Why alcohol makes you depressed

For the past few weeks, I’ve been drinking a lot and it’s left me with the blues. Shots of Jameson on the night shift, followed by more shots after the night shift in a bartender’s bar. It’s often daylight out by the time I make it home, which doesn’t make for a good night’s sleep. I wake up feeling rough and depressed.

Lack of sleep is a big no-no for someone with a history of mental illness, so I need to stop it. No more drinks in the middle of the night but straight home to bed. When I feel blue, I tell myself that it’s just a case of biochemistry which makes me feel better. The world is exactly the same, and the only thing that’s different is in my head. Namely, serotonin. When you drink alcohol, your serotonin levels get a temporary boost, which explains why you feel happier after a drink or two. However, long-term alcohol use can lower serotonin levels and cause depression.

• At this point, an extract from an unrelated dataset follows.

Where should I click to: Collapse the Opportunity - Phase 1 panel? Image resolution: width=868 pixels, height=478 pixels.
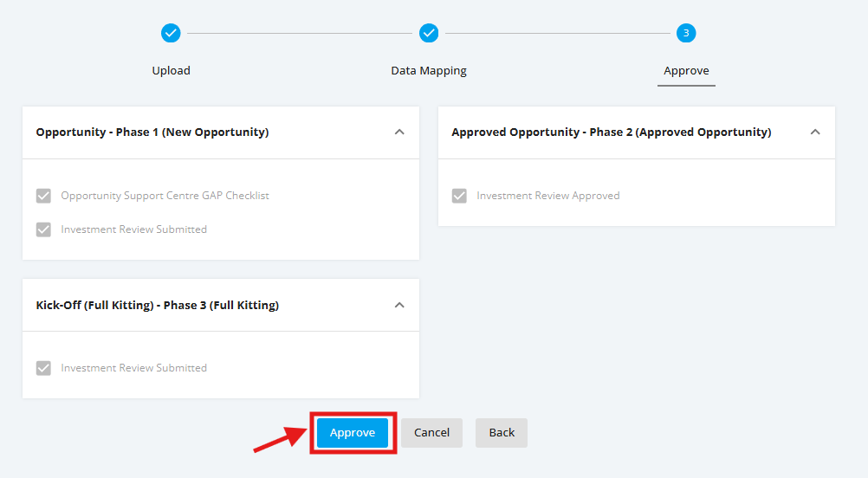[x=399, y=132]
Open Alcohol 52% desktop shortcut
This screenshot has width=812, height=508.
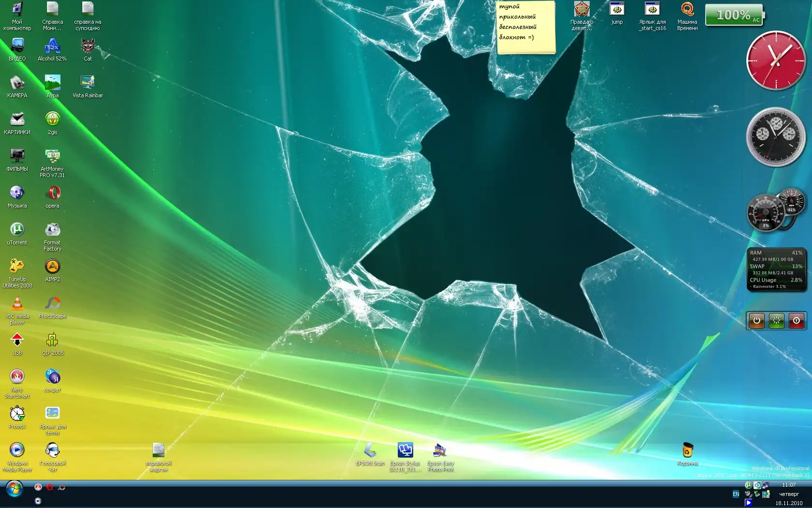52,46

It also plays a potential role in hangovers. As alcohol stimulates the release of both dopamine and serotonin in the nucleus accumbens, you get hyperactivity in the synaptic pathways. The next day, these pathways are a bit worn down from excessive firing. You end up feeling depressed. That is why, if you’re prone to depression, you want to avoid alcohol. It’s too easy to get stuck in a downward spiral where you drink to alleviate depression when in fact, your drinking is what’s making you depressed.